What lines in this listing contain the string "arrow"? Report each one by copying it.

Material for this task:
Start of Block
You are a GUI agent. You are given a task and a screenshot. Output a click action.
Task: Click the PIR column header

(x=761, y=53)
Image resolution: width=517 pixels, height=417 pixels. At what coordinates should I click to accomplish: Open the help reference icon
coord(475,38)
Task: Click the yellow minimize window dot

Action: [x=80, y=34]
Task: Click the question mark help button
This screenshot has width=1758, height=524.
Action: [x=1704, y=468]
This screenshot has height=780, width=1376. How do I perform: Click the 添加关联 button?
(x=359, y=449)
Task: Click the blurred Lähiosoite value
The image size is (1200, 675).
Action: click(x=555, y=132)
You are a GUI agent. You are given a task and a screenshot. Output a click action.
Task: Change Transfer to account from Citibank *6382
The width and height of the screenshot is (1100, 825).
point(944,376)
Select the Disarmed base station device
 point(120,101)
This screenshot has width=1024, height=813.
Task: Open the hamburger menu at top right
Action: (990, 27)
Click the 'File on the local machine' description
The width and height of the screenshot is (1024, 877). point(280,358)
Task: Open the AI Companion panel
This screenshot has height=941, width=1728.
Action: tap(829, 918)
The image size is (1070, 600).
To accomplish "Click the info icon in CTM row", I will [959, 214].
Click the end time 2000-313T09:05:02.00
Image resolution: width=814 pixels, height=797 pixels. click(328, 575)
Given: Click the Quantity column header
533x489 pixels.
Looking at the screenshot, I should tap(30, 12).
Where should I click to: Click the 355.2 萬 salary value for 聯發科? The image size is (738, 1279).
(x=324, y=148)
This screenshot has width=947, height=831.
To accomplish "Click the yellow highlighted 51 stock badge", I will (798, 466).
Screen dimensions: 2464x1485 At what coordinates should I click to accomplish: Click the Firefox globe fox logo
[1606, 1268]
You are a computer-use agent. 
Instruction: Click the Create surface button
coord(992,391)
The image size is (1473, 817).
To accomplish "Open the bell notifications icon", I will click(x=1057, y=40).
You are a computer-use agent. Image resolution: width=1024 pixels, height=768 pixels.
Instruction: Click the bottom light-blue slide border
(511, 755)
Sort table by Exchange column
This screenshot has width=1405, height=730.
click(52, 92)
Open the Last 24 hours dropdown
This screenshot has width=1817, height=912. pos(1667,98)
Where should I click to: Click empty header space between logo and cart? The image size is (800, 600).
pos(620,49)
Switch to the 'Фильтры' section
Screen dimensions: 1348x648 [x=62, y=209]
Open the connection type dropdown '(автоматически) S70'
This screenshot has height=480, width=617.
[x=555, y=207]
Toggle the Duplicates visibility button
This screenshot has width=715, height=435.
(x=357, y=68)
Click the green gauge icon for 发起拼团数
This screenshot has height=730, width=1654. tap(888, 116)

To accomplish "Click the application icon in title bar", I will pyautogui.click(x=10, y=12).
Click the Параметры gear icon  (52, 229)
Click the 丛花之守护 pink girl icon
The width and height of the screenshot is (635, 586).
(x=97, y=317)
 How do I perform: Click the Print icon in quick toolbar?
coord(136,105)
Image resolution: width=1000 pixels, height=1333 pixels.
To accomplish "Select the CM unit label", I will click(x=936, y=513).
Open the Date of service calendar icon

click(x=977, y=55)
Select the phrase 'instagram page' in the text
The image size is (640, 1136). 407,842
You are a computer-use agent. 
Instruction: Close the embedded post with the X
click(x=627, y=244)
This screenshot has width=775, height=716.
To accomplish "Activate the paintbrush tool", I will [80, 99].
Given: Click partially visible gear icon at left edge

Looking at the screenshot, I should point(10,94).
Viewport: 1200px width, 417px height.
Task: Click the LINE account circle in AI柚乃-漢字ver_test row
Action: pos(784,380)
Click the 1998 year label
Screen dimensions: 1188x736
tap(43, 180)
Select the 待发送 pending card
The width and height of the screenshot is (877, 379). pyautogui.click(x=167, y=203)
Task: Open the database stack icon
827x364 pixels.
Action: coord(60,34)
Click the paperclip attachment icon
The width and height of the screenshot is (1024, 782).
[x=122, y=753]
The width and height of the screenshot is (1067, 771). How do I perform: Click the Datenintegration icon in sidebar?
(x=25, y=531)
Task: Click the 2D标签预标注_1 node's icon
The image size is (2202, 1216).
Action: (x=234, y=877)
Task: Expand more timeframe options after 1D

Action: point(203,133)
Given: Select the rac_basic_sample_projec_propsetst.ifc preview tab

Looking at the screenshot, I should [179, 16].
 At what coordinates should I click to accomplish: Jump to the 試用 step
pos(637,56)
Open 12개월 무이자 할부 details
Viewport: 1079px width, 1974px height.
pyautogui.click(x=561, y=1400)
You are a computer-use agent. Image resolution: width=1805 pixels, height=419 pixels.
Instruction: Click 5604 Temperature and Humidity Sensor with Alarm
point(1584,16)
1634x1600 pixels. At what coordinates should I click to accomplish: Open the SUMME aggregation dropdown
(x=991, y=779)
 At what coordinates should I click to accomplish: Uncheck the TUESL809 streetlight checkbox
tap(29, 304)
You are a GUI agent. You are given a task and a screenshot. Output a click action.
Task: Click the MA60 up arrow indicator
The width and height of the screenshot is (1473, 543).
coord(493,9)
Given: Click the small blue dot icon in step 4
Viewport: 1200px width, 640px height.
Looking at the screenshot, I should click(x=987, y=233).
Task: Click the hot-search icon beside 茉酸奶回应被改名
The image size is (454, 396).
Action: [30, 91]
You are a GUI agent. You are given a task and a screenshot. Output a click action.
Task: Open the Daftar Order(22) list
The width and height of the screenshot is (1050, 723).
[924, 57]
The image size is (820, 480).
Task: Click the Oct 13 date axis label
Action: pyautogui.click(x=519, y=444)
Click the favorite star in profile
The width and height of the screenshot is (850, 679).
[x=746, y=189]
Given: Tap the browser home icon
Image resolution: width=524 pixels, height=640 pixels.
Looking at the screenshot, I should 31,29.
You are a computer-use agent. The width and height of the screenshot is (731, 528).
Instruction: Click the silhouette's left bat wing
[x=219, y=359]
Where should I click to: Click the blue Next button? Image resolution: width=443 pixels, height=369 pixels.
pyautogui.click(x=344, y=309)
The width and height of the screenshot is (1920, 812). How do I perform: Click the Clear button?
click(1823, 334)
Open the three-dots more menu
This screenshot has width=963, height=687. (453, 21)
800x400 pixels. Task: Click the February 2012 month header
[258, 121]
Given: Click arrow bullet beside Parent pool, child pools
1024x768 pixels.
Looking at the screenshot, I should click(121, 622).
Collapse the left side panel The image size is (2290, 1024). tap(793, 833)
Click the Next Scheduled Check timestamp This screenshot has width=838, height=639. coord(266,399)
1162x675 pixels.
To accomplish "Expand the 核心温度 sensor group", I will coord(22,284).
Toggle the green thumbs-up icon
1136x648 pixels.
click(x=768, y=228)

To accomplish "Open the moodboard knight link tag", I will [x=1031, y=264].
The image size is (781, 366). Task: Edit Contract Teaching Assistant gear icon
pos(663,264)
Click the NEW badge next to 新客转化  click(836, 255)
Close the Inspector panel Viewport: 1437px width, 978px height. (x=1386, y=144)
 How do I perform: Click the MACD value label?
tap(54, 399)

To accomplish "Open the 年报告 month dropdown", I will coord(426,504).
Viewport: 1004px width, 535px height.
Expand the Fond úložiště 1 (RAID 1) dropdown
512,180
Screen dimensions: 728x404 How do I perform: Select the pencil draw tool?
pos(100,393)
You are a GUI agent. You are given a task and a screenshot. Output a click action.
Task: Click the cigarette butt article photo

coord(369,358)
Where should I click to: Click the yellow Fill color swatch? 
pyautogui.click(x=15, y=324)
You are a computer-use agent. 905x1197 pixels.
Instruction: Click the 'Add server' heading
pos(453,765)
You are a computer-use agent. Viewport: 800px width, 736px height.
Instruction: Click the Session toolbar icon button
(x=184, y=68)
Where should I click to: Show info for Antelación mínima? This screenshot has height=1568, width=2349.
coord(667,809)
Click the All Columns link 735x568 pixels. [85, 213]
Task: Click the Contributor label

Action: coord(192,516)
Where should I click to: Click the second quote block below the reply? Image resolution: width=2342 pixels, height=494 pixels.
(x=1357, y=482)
End of Block
Result for this task:
Task: Click the MA60 up arrow indicator
Given: Click arrow bullet beside Parent pool, child pools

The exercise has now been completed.